Outra possibilidade é também encarar como Deus forneceu materiais para os seres humanos desenvolver equipamentos para o seu trabalho dentro e fora do jardim – rumo à cidade-jardim chamada Nova Jerusalém. Nas palavras de Schuurman:

A menção a ouro e materiais preciosos em Gênesis 2 não é simplesmente um detalhe supérfluo do relato da criação. Estes são os materiais latentes na criação com a qual forjamos artefatos culturais, aqueles que podem ser dirigidos para longe de Deus ou em direção a ele. Podemos usar esses materiais para construir bezerros de ouro ou para construir templos que honram ao Senhor. Podemos usá-los como um presente para o Senhor ou para forjar nossos próprios ídolos. Colossenses 1.16 nos lembra que todas as coisas não só foram criadas por meio de Cristo, mas também para Ele. As implicações disso são significativas: todas as coisas na criação, incluindo as matérias-primas que forjamos, têm um significado e uma finalidade (telos), e que o propósito é encontrado em Cristo. Isso inclui a tecnologia, que também tem um significado, e o significado da tecnologia é encontrado no serviço a Deus. 4

Fica evidente, portanto, os mesmos materiais utilizados para construir bezerros de ouro idólatras, foram utilizados na construção do templo em Jerusalém – e estarão presentes na Nova Jerusalém. Em si mesmo, não existe nada pecaminoso no trabalho e desenvolvimento tecnológico. Mas a direção em que apontamos nossas expressões culturais são sempre duas: em rebeldia ou em obediência a Deus. Essa voltagem dupla é característica do coração humano. Desde Agostinho já é fato que só existem dois tipos de pessoas, pois nossos corações são alimentados por esses dois tipos de amor: a Deus ou aos ídolos. 
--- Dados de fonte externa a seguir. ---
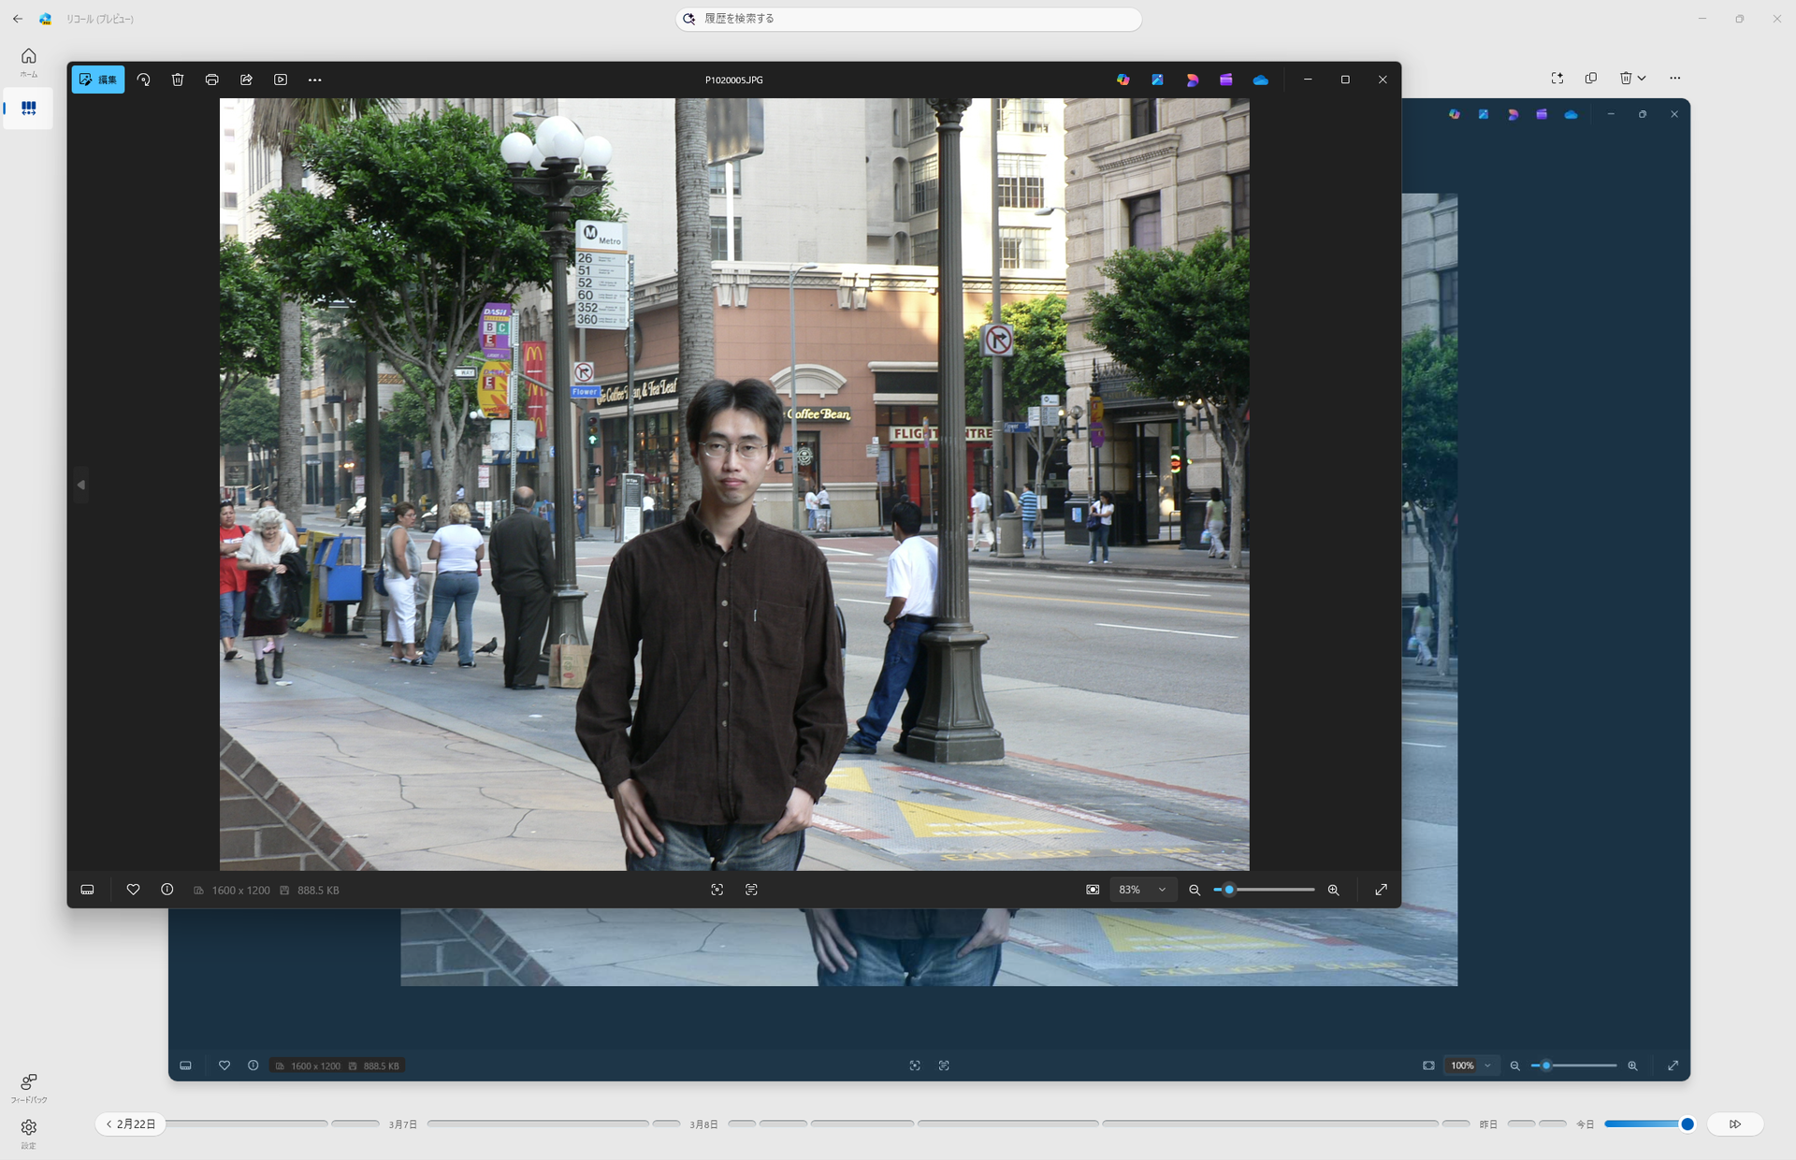
Task: Click the 編集 edit button
Action: [x=97, y=80]
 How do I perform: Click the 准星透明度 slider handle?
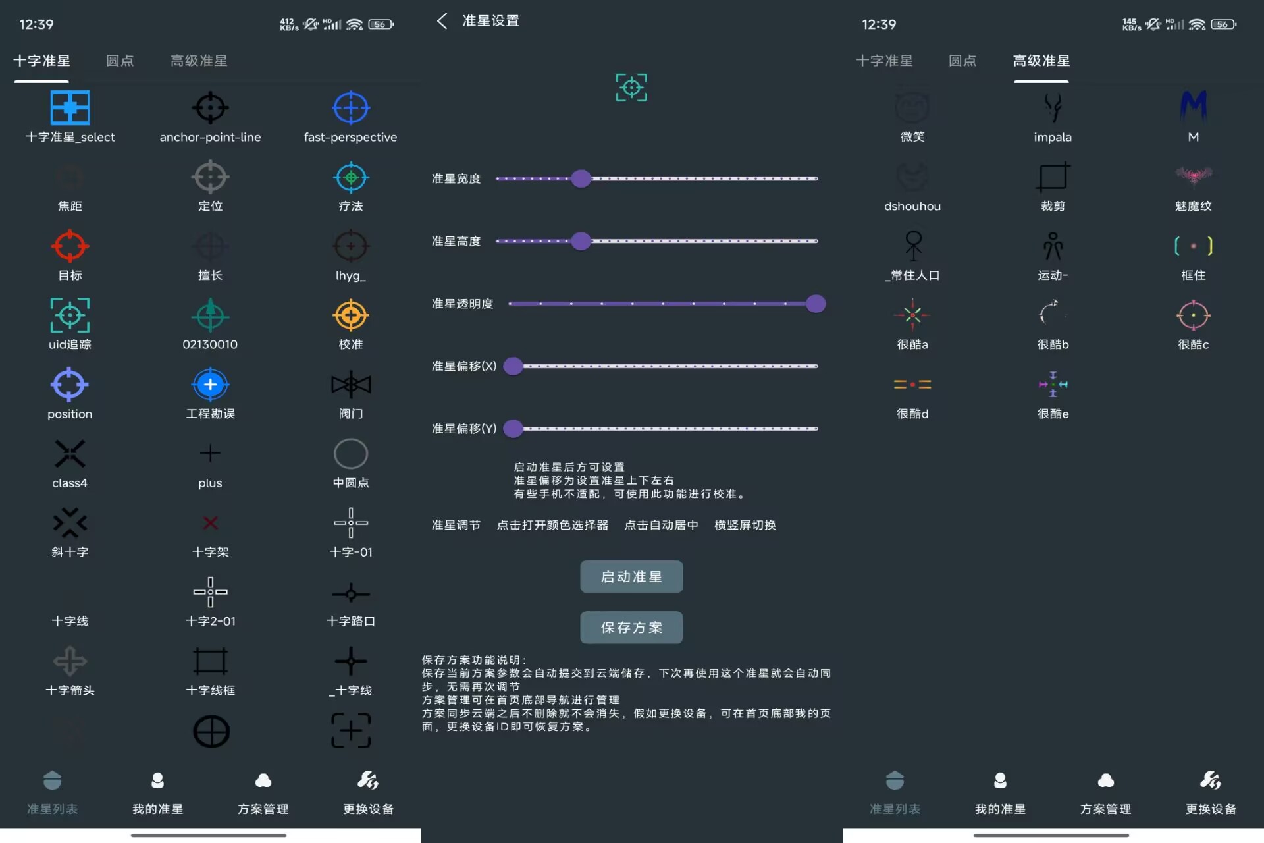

Uma posição equilibrada leva em consideração que a tecnologia é um desencadeamento lógico da ordem de cooperar com Deus em sua criação, fazendo com que todas as coisas sejam novamente reunidas aos pés de Cristo. Schuurman aponta para essa direção quando diz que:

Devido à forma como a tecnologia pode efetuar uma mudança, alguns a veem com desespero, como se de alguma forma fosse mais caída do que outras atividades humanas. Mas não há nada inerente à tecnologia que deva levar à rejeição ou ao desespero; embora caída, a tecnologia é outra parte do potencial latente na boa criação de Deus, na qual nós podemos nos deliciar. E, assim como em outros aspectos da criação, somos chamados a ser mordomos fiéis dos recursos, empregando a tecnologia de uma forma responsável que responde ao chamado de Deus para amarmos nosso próximo e para cuidarmos da terra e de suas criaturas. Em vez de contribuir para o medo ou desespero, a tecnologia deve contribuir para o Shalom. ¹


Referências Bibliográficas 

  1. Derek Schuurman.  Tecnologia, revolta de robôs e o coração. Disponível em: http://tuporem.org.br/tecnologia-revolta-de-robos-e-o-coracao/
  2. Herman Dooyeweerd. Raízes do Pensamento Ocidental. São Paulo: Cultura Cristã, 2015.